* [Task description] Retype all of the following material line for line, without changing anything.

* [Records]
======

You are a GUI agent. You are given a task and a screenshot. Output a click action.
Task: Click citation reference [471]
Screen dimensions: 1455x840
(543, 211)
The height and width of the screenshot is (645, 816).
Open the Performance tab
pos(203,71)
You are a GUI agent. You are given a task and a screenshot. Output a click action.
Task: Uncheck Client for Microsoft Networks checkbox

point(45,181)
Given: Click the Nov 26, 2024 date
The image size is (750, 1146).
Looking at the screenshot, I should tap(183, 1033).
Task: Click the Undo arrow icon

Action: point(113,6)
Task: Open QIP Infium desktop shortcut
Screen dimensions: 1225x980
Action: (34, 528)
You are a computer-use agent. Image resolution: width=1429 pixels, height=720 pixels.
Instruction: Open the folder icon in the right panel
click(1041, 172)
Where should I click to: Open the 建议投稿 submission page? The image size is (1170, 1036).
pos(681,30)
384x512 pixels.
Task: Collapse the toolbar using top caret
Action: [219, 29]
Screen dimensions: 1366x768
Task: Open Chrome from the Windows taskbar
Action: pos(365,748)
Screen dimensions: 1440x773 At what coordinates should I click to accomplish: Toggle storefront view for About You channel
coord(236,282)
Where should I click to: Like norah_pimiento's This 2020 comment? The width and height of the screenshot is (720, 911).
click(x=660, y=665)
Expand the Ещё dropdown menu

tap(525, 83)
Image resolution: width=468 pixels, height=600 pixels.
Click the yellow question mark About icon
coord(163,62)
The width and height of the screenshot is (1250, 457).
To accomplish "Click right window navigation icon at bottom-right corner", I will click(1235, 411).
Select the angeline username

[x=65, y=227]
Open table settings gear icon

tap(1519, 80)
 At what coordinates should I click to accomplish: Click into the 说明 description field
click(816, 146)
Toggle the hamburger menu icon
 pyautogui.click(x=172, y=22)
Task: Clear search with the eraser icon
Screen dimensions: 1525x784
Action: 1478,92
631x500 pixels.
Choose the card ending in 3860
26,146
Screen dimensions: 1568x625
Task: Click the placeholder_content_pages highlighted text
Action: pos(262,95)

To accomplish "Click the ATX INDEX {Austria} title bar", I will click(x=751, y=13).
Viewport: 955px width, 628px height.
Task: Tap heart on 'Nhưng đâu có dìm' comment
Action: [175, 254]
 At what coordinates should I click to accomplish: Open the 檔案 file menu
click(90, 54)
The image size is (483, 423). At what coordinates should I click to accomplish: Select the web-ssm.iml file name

======

* [Solution for this task]
You are a GUI agent. You are given a task and a screenshot. Output a click action.
Task: Click citation reference [471]
Screen dimensions: 1455x840
(543, 211)
The height and width of the screenshot is (645, 816).
Open the Performance tab
pos(203,71)
You are a GUI agent. You are given a task and a screenshot. Output a click action.
Task: Uncheck Client for Microsoft Networks checkbox

point(45,181)
Given: Click the Nov 26, 2024 date
The image size is (750, 1146).
Looking at the screenshot, I should tap(183, 1033).
Task: Click the Undo arrow icon

Action: point(113,6)
Task: Open QIP Infium desktop shortcut
Screen dimensions: 1225x980
Action: (34, 528)
You are a computer-use agent. Image resolution: width=1429 pixels, height=720 pixels.
Instruction: Open the folder icon in the right panel
click(1041, 172)
Where should I click to: Open the 建议投稿 submission page? The image size is (1170, 1036).
pos(681,30)
384x512 pixels.
Task: Collapse the toolbar using top caret
Action: [219, 29]
Screen dimensions: 1366x768
Task: Open Chrome from the Windows taskbar
Action: pos(365,748)
Screen dimensions: 1440x773 At what coordinates should I click to accomplish: Toggle storefront view for About You channel
coord(236,282)
Where should I click to: Like norah_pimiento's This 2020 comment? The width and height of the screenshot is (720, 911).
click(x=660, y=665)
Expand the Ещё dropdown menu

tap(525, 83)
Image resolution: width=468 pixels, height=600 pixels.
Click the yellow question mark About icon
coord(163,62)
The width and height of the screenshot is (1250, 457).
To accomplish "Click right window navigation icon at bottom-right corner", I will click(1235, 411).
Select the angeline username

[x=65, y=227]
Open table settings gear icon

tap(1519, 80)
 At what coordinates should I click to accomplish: Click into the 说明 description field
click(816, 146)
Toggle the hamburger menu icon
 pyautogui.click(x=172, y=22)
Task: Clear search with the eraser icon
Screen dimensions: 1525x784
Action: 1478,92
631x500 pixels.
Choose the card ending in 3860
26,146
Screen dimensions: 1568x625
Task: Click the placeholder_content_pages highlighted text
Action: pos(262,95)

To accomplish "Click the ATX INDEX {Austria} title bar", I will click(x=751, y=13).
Viewport: 955px width, 628px height.
Task: Tap heart on 'Nhưng đâu có dìm' comment
Action: [175, 254]
 At what coordinates should I click to accomplish: Open the 檔案 file menu
click(90, 54)
The image size is (483, 423). At what coordinates should I click to accomplish: Select the web-ssm.iml file name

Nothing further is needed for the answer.